In first attack of Biden presidency, US airstrikes hit targets in Syria

By Brian Williams
March 15, 2021
Protesters in Baghdad, Iraq, Oct. 28, 2020, carry photos of some of 600 people killed by security forces during anti-government actions.
Reuters/Saba KareemProtesters in Baghdad, Iraq, Oct. 28, 2020, carry photos of some of 600 people killed by security forces during anti-government actions.

U.S. airstrikes hit several locations in eastern Syria Feb. 25, the first military assaults of President Joseph Biden’s administration. The attacks targeted weapons storage sites used by militias organized by the Iranian government, killing at least 17.

The Pentagon said its actions were retaliation for a Feb. 15 rocket attack by Tehran-backed militias on the U.S. military base at Erbil airport in Iraqi Kurdistan, which killed a civilian contractor and injured several others.

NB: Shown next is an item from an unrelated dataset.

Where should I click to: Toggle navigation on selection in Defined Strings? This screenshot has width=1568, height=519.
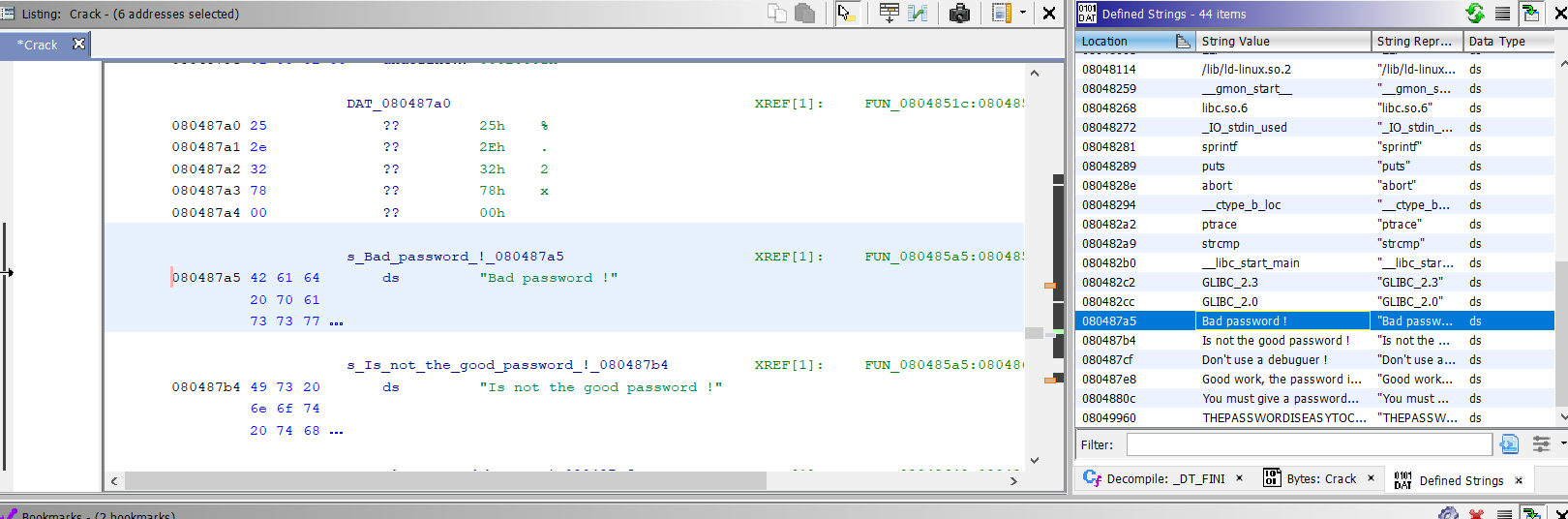pos(1531,14)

U.S. officials say the airstrikes were conducted in collaboration with the Iraqi regime. Iraq’s Ministry of Defense denies this.

To defend their interests in the strategic, oil-rich region the U.S. rulers deploy at least 60,000 troops at bases across the Mideast along with a massive arsenal of warplanes, missiles and other armaments.

Both Washington and Tehran are jockeying for control in Iraq. Their conflict is part of broader struggles between contending capitalist powers intervening in the region, including the rulers in Russia, Saudi Arabia and Turkey. All seek to defend their economic and strategic interests at the expense of their rivals.

The Iranian rulers have entrenched their armed forces and allied militias in Iraq and in Lebanon, Syria and Yemen. Their drive to extend their power has come at a deadly cost to working people in Iran and throughout the region. Fed up with plummeting living standards and the toll of the regime’s wars, working people joined demonstrations across Iran in November 2019.

The most recent U.S. airstrikes took place as Biden looks for a way to return to the 2015 deal imposed on the Iranian government that’s aimed at preventing it from acquiring nuclear weapons. Former President Donald Trump withdrew the U.S. from the pact in 2018. Iranian officials say they will only rejoin the accord after Washington lifts its sanctions — something the Biden administration refuses to do. The sanctions severely restrict the Iranian rulers’ trade while their impact falls hardest on workers and farmers.

Tehran has begun producing uranium enriched to 20% purity. On Feb. 23 it began restricting access of international inspectors to some of its nuclear facilities.

The White House targeted Tehran-back militias on Syrian territory instead of those in Iraq to avoid destabilizing the weak Iraqi government.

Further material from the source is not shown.